名前がないと説明しづらいので、サザエさん一家にたとえよう。サザエ、カツオ、ワカメの3きょうだいに、さらに下のきょうだい――すなわちフネと波平の最後の子――ができたとする。その子はタラオ(サザエとマスオの子)に年が近く、双方とも世話が焼ける。フネにとってもサザエにとっても幼い我が子がいちばんかわいいため、食糧、医薬品、居住空間などが限られた場合、2人は子の養育をめぐって激しく対立してしまう。いきおいフネの最後の子およびタラオが健全に育ち、成人できる確率は悲しいほど低くなる。
フネはタラオの世話に注力したほうが有利
ということは、フネの立場からすれば、最後の子を作って「骨肉相食む」環境を作り出すのは賢明でない。第1子のサザエが成人したら、それをしおに自分の子を作るのはやめ、孫であるタラオの世話(すなわちサザエの子育て援助)に注力したほうが、己の遺伝子をより多く将来に残すうえで有利ということになる。

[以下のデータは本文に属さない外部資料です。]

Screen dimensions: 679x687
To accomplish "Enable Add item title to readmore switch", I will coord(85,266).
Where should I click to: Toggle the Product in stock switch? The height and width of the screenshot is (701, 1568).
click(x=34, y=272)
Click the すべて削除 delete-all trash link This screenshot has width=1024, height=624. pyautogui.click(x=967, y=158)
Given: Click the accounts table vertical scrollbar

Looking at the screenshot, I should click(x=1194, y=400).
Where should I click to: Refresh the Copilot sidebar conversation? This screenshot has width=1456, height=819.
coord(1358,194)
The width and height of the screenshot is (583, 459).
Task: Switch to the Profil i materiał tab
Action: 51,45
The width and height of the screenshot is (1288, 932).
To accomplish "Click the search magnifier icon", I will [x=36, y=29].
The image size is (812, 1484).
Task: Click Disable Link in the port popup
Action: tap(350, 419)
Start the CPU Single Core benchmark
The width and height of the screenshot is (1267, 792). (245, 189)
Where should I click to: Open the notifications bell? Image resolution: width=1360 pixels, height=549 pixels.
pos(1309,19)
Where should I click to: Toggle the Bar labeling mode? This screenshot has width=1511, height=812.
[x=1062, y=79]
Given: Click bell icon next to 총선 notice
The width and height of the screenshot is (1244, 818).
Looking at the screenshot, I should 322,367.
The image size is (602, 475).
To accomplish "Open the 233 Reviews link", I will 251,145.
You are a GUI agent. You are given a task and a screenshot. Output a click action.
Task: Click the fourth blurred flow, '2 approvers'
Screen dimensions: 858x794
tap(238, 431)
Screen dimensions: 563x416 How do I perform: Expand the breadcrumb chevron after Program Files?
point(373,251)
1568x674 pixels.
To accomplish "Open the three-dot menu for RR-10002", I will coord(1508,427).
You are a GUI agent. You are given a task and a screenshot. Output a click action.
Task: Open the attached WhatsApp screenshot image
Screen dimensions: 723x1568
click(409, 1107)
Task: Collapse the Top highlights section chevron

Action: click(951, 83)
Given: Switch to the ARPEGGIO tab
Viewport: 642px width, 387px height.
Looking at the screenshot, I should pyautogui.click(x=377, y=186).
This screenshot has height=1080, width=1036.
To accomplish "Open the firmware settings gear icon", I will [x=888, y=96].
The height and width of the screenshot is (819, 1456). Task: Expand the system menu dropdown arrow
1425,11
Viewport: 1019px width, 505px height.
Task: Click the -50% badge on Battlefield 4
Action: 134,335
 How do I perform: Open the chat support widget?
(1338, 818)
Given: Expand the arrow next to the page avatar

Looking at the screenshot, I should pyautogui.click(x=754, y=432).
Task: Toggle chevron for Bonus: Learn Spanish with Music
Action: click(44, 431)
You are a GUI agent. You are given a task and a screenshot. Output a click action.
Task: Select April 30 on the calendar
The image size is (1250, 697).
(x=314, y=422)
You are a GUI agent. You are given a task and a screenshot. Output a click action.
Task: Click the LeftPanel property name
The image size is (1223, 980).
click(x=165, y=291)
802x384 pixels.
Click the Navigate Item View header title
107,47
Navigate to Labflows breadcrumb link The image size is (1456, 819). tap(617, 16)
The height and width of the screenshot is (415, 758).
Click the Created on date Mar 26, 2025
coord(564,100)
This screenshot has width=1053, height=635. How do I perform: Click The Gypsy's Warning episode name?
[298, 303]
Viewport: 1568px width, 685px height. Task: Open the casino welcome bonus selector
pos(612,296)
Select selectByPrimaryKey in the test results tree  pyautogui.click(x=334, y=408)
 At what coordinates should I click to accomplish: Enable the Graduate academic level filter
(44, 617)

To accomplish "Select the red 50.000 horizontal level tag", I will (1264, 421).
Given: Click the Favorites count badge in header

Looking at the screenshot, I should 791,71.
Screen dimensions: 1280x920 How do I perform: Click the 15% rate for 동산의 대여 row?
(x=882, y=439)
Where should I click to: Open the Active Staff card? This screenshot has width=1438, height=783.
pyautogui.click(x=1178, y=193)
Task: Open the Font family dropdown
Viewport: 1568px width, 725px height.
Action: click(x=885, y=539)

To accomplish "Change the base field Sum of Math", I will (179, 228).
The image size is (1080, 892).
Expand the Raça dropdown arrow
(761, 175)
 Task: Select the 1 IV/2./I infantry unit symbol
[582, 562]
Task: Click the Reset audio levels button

母子の同時繁殖が招く世代間の対立。これこそが女性が閉経しなかった場合に噴出する深刻な不都合だ。言い方を変えれば、世代間の対立を是が非でも回避したい切迫した事情が、ヒトをして閉経を進化せしめる原動力となった可能性が高い。
なお、ゾウは閉経しないが、第1子を産んだ後の余命がヒトほど長くないため、母子の同時繁殖は起こらない。「祖母仮説」では説明できぬゾウの事例が「世代間の対立」によって首尾よく説明できる。